● **Travail demandé**:
1. Restituez sans rien changer le passage du récit sur Sébastien qui va de « Nous deux, ça » à « qu'à nos débuts. », bornes incluses.
2. Écrivez la suite du récit sur Sébastien, s'il vous plaît, en partant de sa dernière phrase.

● **Texte à examiner**:
★ ★ ★

Il s'appelait Sébastien, il avait 44 ans. Il était en bonne santé et rien ne laissait présager ce qui allait se passer ce lundi 9 novembre 2020 à 18h48.
Nous deux, ça a été une fusion dès les 1ères secondes de notre rencontre virtuelle, le 25 mars 2004.
Je vous raconterais une autre fois notre histoire mais ce qu'il faut en retenir c'est que 17 ans plus tard, nous étions encore plus fous amoureux qu'à nos débuts.
Nos 4 enfants aujourd'hui jeunes adultes (2 chacun qui se sont mutuellement adoptés comme frères et sœur dès le départ) nous disaient toujours en riant : "vous êtes pires que des ados à toujours vous embrasser et à vous toucher non stop".

★ ★ ★

● **Les données**:

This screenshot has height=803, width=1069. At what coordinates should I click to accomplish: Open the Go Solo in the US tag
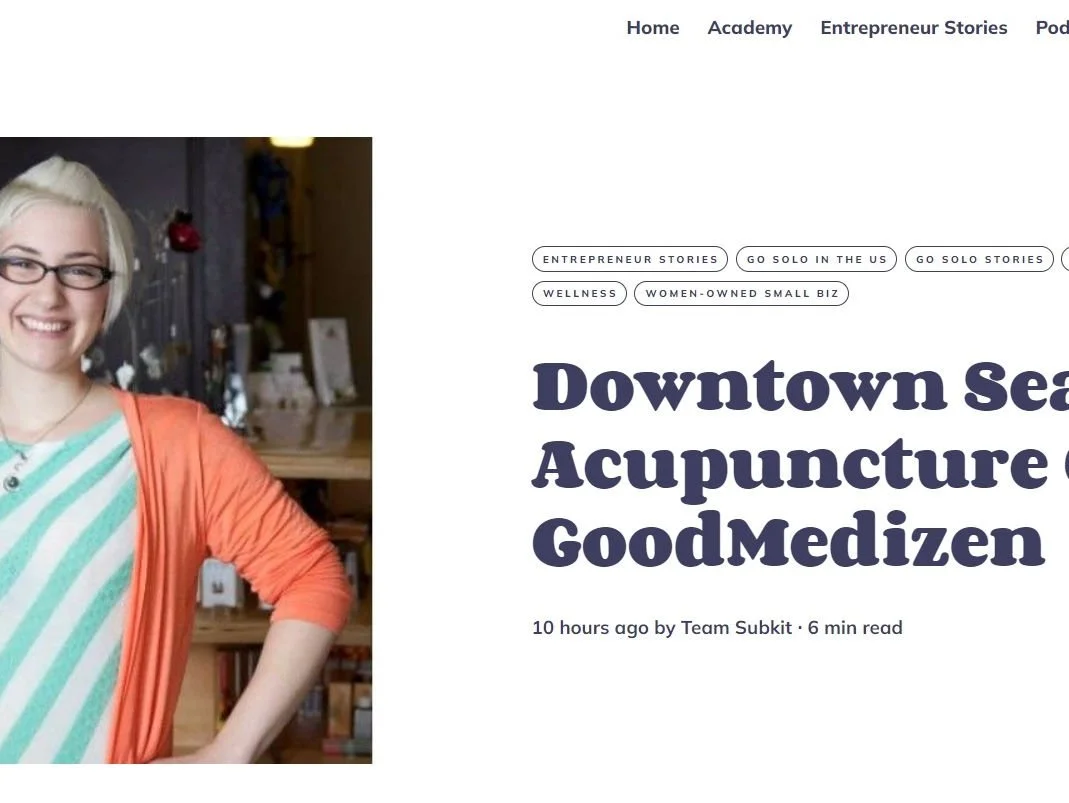coord(816,259)
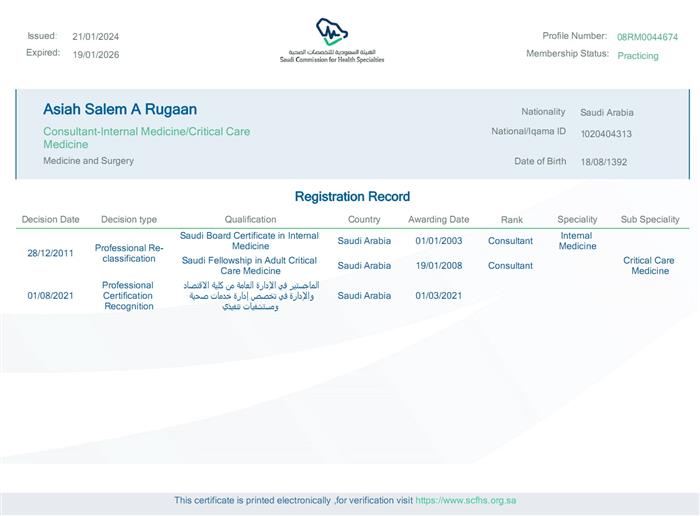The height and width of the screenshot is (516, 700).
Task: Click the Qualification column header
Action: pos(250,219)
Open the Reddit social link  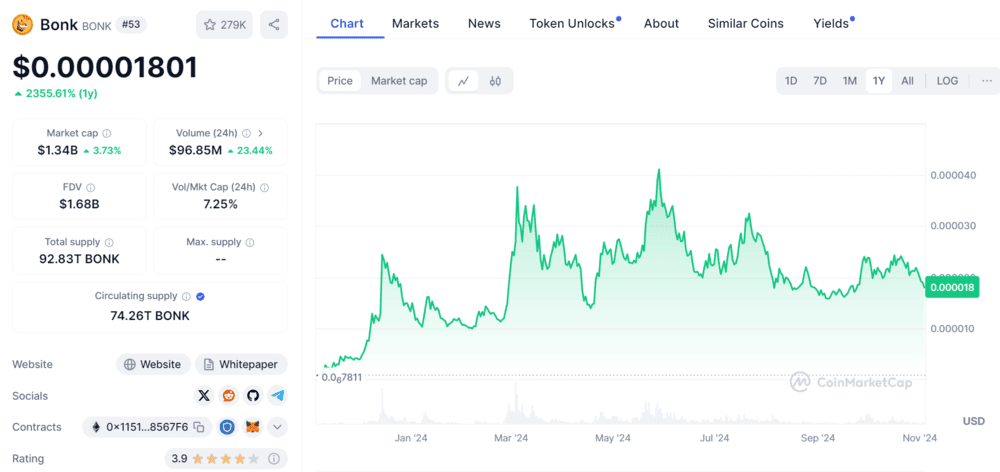[229, 396]
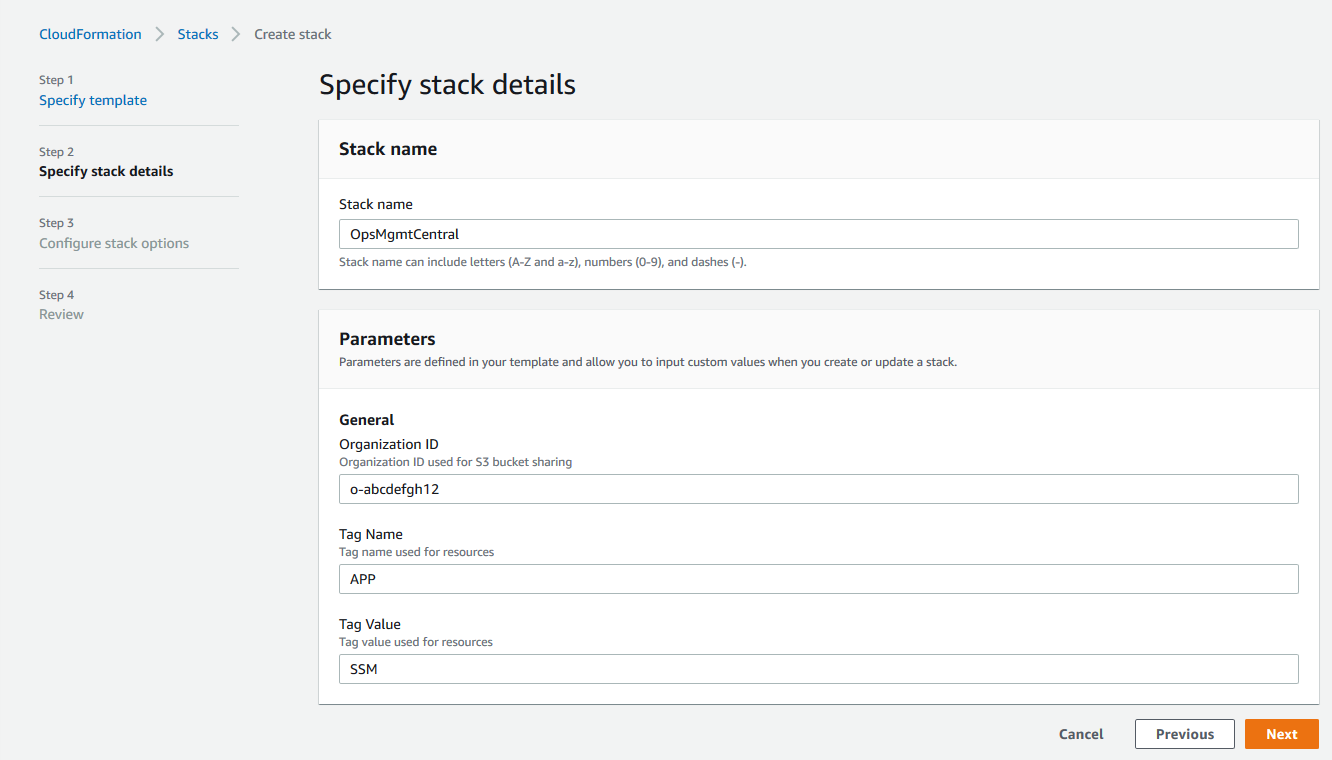Click chevron separator after CloudFormation breadcrumb
Viewport: 1332px width, 760px height.
click(160, 34)
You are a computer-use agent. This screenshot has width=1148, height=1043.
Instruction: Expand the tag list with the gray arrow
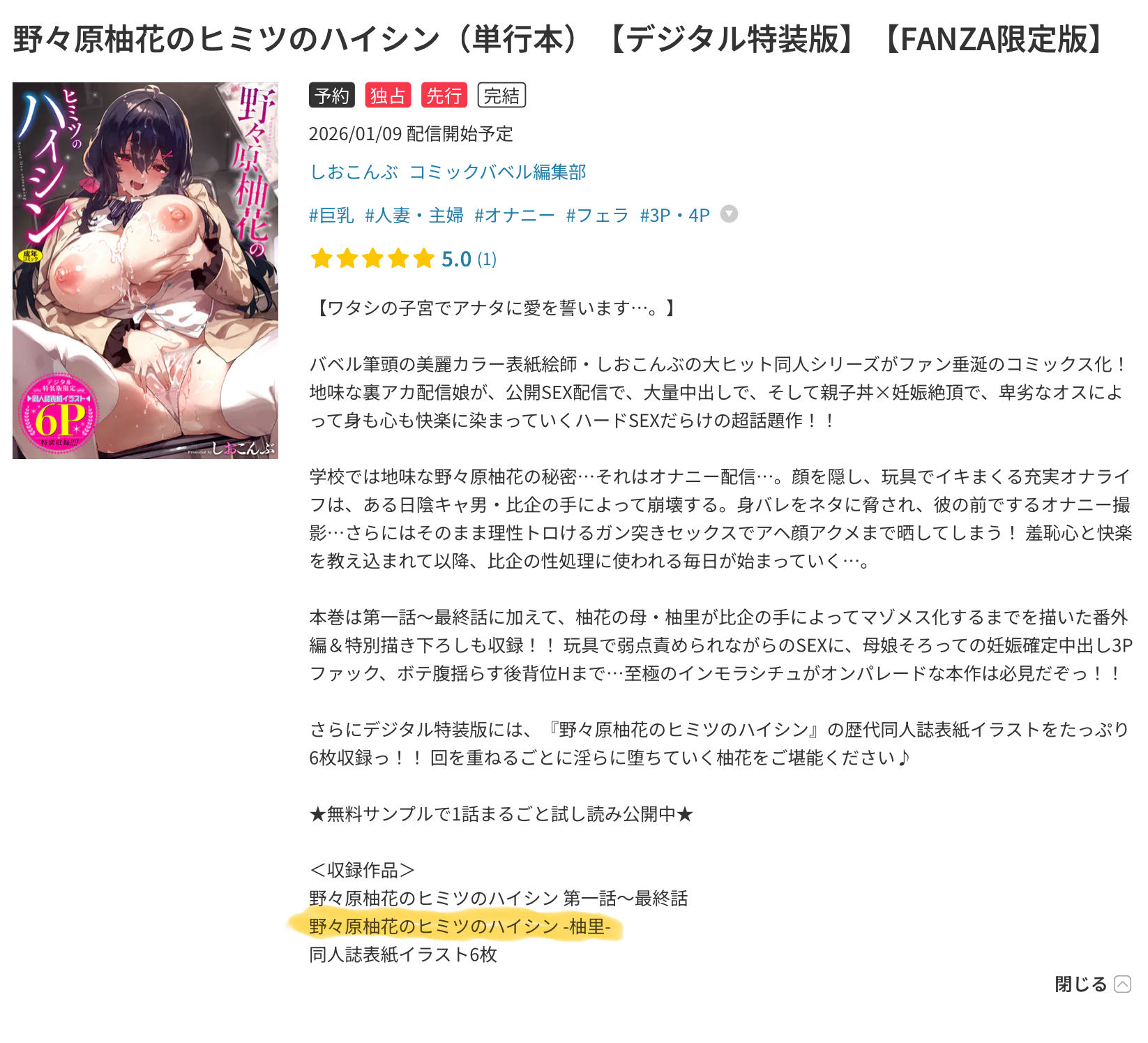(729, 214)

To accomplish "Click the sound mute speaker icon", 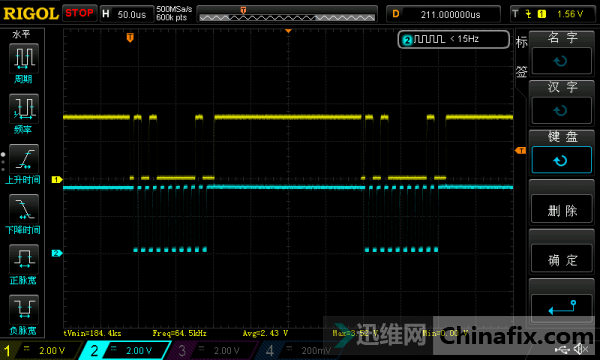I will point(581,349).
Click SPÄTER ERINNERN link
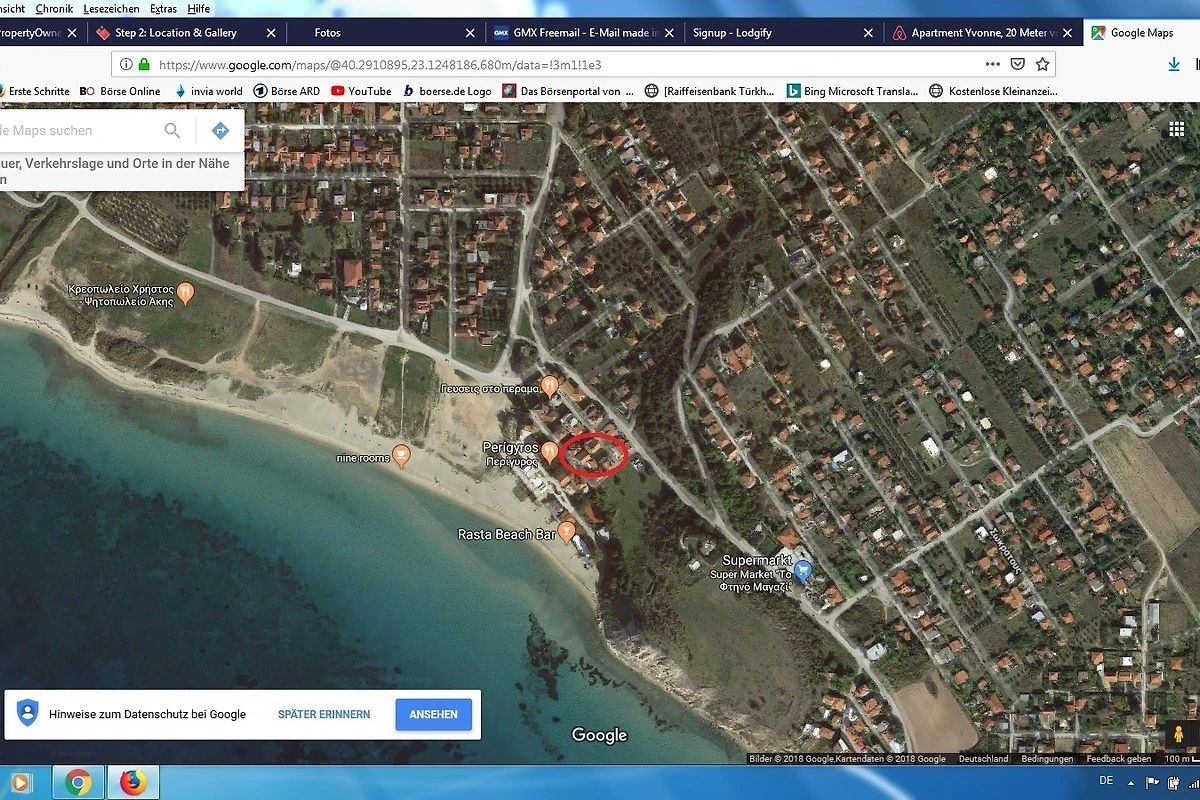 [324, 714]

★ ★ ★

● **Réponses numérotées**:
1.
Nous deux, ça a été une fusion dès les 1ères secondes de notre rencontre virtuelle, le 25 mars 2004.
Je vous raconterais une autre fois notre histoire mais ce qu'il faut en retenir c'est que 17 ans plus tard, nous étions encore plus fous amoureux qu'à nos débuts.

2.
Depuis 2 ans, nous avions changé de vie, parce que nous avions conscience qu'elle peut être courte. Il avait quitté son emploi à la SNCF après 20 ans. Mon activité indépendante nous permettait de bien vivre sans qu'il n'ait besoin de travailler (les gens autour de nous jasaient, mais nous n'en avons jamais rien eu à faire).
Les 2 dernières années nous les avons passées au Portugal d'abord puis dans le Sud Ouest de la France. Il s'est découvert un talent pour la peinture, il pechait, nous nous aimions. La vie était fabuleuse. Nous étions libres et sans attaches.
En début d'année il a eu envie de réaliser son rêve d'enfant : conduire un camion. Il a donc passé son permis poids lourd, qu'il a brillamment obtenu.
Depuis 2 semaines, il passait la dernière certification nécessaire. Lundi 9 novembre, il a conduit pendant 3 heures. Il est rentré à 13h30 le sourire aux lèvres. Je lui ai ouvert la porte.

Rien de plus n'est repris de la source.